Figure 1 is a section through a parallel sided, pouring tube (having a flared top portion) of the invention and
Figure 2 is a section through a tapered pouring tube of the invention in which the protective sleeve has a duplex construction.

Referring to Figure 1 a pouring tube comprises a refractory, heat-insulating material tube 1 encased over its length by a mild steel casing 2. The pouring tube has a flared upper end 3, to mate with the outlet from a metallurgical vessel (not shown). A heat-insulating protective sleeve 4 is located around the metal casing in a spaced apart relationship over part 5 of the length of the sleeve.
Referring to Figure 2, a tapered pouring tube comprises a refractory, heat-insulating material tube 6 encased over its length by a mild steel casing 7. The tube has a plain upper end 8 to locate with the outlet from a ladle (not shown). A heat-insulating protective sleeve 9 is located around the metal casing in a spaced apart relationship over the length of the sleeve by means of the inner compressible aluminosilicate fibre layer 10.
A pouring tube according to the present invention was used to continuously cast a low- carbon fully aluminium-killed steel at a temperature of 1550°C for a duration of 4 hours.

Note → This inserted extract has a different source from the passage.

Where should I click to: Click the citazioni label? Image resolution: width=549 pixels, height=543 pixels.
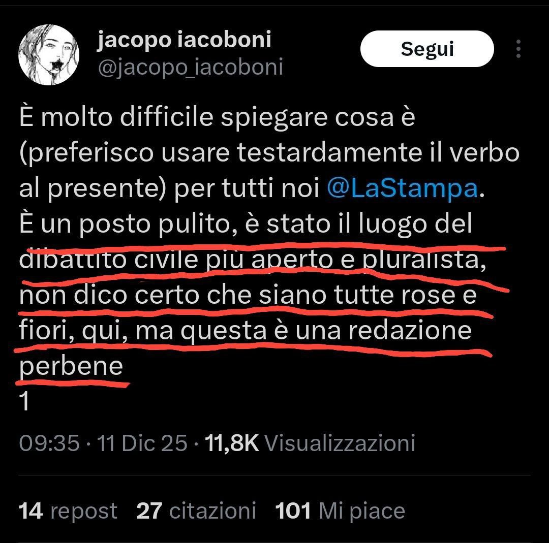212,511
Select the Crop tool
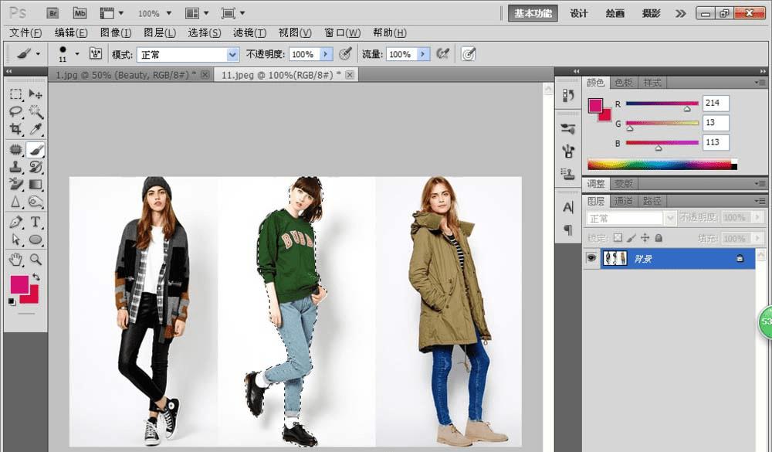This screenshot has width=772, height=452. [15, 129]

At the end of the casting sequence no significant deterioration of the pouring tube was evident and the outside surface of the immersed portion of the tube exhibited minimum erosion indicating that the tube of the present invention would have been capable of withstanding an even longer duration continuous casting sequence.

Claims

1. A pouring tube for use in the casting of molten metal consists of a refractory, heat-insulating tube portion (1, 6) encased by a sheet metal casing (2, 7), the casing having over at least part of its length a protective heat-insulating sleeve (4, 9) characterised in that the protective sleeve (4, 9) and the metal casing (2, 7) are spaced apart over at least a part of the length of the sleeve.

2. A pouring tube according to claim 1 characterised in that over at least a part of its length the protective sleeve (4) is in contact with the metal casing (2).

3. A pouring tube according to either of claim 1 or claim 2 characterised in that the protective sleeve (4, 9) is slurry-formed from a mixture comprising refractory filler material, fibrous material and binder.

4. A pouring tube according to any preceding claim characterised in that the protective sleeve (4, 9) has a zone which in use is to be contacted by molten slag and which is more refractory than the remainder of the protective sleeve (4, 9).

5. A pouring tube according to any preceding claim characterised in that the protective sleeve (4, 9) has a coating of refractory paint.

6. A pouring tube according to any preceding claim characterised in that the space between the protective sleeve (4, 9) and metal casing (2, 7) is filled with a preformed compressible gasket or sleeve.

7. A pouring tube according to claim 6 characterised in that the compressible gasket or sleeve is formed from one or more of calcium silicate fibre, aluminosilicate fibre, rockwool, slag wool or glass fibre.

8. A pouring tube according to either claim 6 or claim 7 characterised in that the compressible gasket or sleeve contains a proportion of low density filler selected from one or more of expanded perlite, expanded vermiculite or calcined rice husks.

9. A pouring tube according to any of claims 6 to 8 characterised in that the protective sleeve (4, 9) and the compressible gasket or sleeve are integral.

10. A pouring tube according to any of claims 1 to 5 characterised in that the space between the protective sleeve (4, 9) and metal casing (2, 7) is filled with a heat-insulating tape or blanket wrapped around the metal casing.

11. A pouring tube according to claim 2 characterised in that the space between the protective sleeve (4) and metal casing (2) is filled with loosely tamped fibres.